Nasza Loteria SR - pasek na kartach artykułów

Waldek uznał, że Ulka i Lidka sprawdzą się w biznesie

Janusz Michalczyk
Polskapresse
Staszek chciał spróbować swoich sił w biznesie - tak odpowiedział minister od państwowych firm Wiesław Kaczmarek, gdy zapytano go, dlaczego mianował odchodzącego z rządu Stanisława Dobrzańskiego na prezesa PSE.

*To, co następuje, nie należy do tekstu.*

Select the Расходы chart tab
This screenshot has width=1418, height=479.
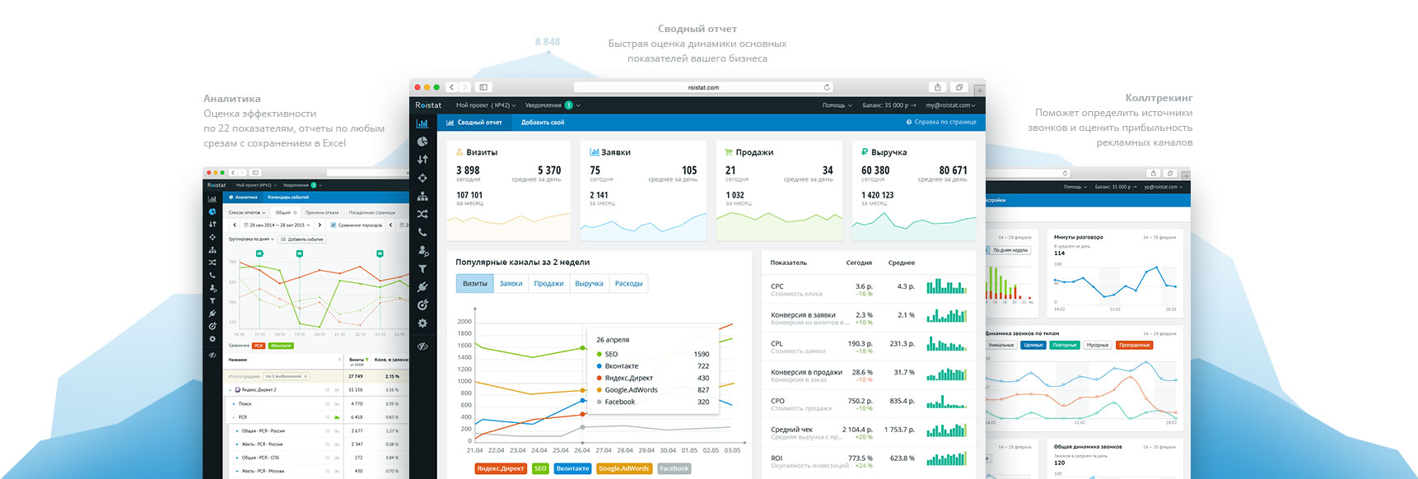pyautogui.click(x=628, y=283)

Było to o tyle zaskakujące, że Staszek robił wcześniej karierę urzędniczą, ukoronowaną fotelem ministra od żołnierzy w rządzie SLD i PSL, a miał pokierować strategicznie ważną spółką, odpowiedzialną za sieci energetyczne. Dodajmy, że Wiesiek był z lewicy, a Staszek od chłopów. Tak więc Staszek kierował kilka lat PSE, a ponieważ słupy z prądem nadal w kraju stoją, to można ocenić, że jakoś się sprawdził.

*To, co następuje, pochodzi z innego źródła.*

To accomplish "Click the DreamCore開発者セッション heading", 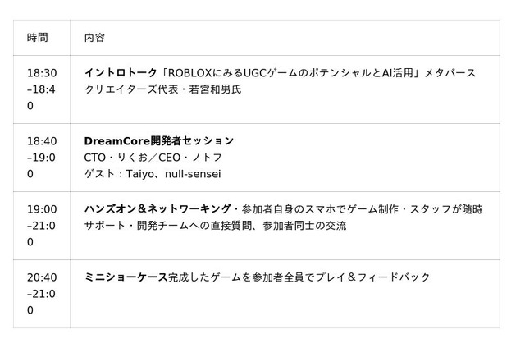I will pyautogui.click(x=158, y=141).
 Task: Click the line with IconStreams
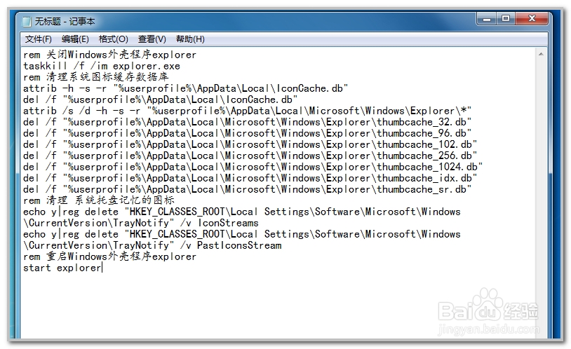pos(242,217)
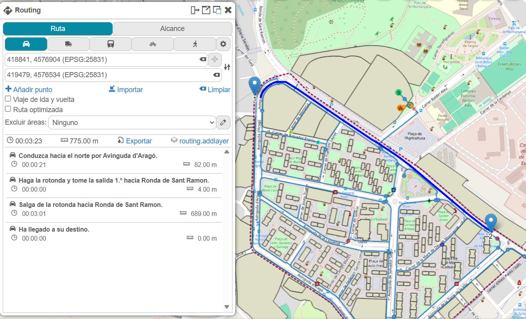Open routing settings gear
The width and height of the screenshot is (526, 319).
(223, 44)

Wiele się od tamtych czasów zmieniło, ale wiara polityków z PSL w człowieka, który żadnych wyzwań się nie boi i bierze się za sprawy, co do których jest całkowitym ignorantem, chyba trwa niewzruszenie, bo mamy na Dolnym Śląsku zupełnie świeży przykład.

Ulka i Lidka zapragnęły sprawdzić się w biznesie - tak można odpowiedzieć na pytanie, dlaczego w ostatnich dniach wywalono z roboty Mirosława Grebera, który przez kilkanaście lat kierował z sukcesami największą w kraju wałbrzyską specjalną strefą ekonomiczną. Przedstawiciel ministra od gospodarki, a zarazem szefa partii od chłopów, czyli Waldemara Pawlaka, chyba dla uśpienia czujności najpierw wręczył Greberowi nagrodę za dobre wyniki. Można powiedzieć - koronkowa robota w białych rękawiczkach.

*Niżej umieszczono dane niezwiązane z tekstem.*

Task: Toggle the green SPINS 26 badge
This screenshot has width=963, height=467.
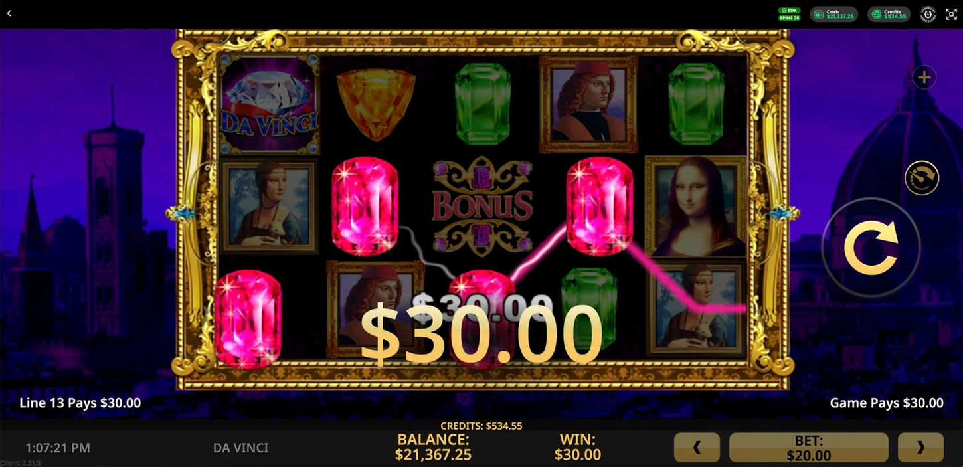Action: click(790, 18)
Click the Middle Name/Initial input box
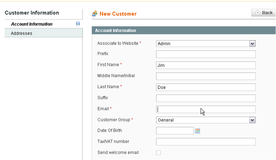The image size is (276, 160). click(x=206, y=76)
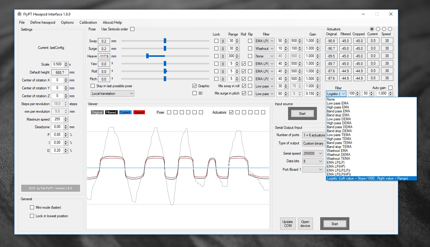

Desygnowane przez Pawlaka do zarządu wałbrzyskiej strefy panie mają wybitne osiągnięcia niebiznesowe. Urszula Solińska-Marek dała się poznać jako szefowa Wojewódzkiego Ośrodka Doradztwa Rolniczego we Wrocławiu, a Lidia Jarmułowicz do niedawna kierowała legnickim ZUS. Jak widać, Waldek dał szansę Ulce, specjalistce od siania rzepaku i dojenia krów, oraz Lidce, znawczyni zasad obsługi rencistów i emerytów. Obie będą mogły teraz wykazać się talentami w prowadzeniu misternych negocjacji z zagranicznymi inwestorami.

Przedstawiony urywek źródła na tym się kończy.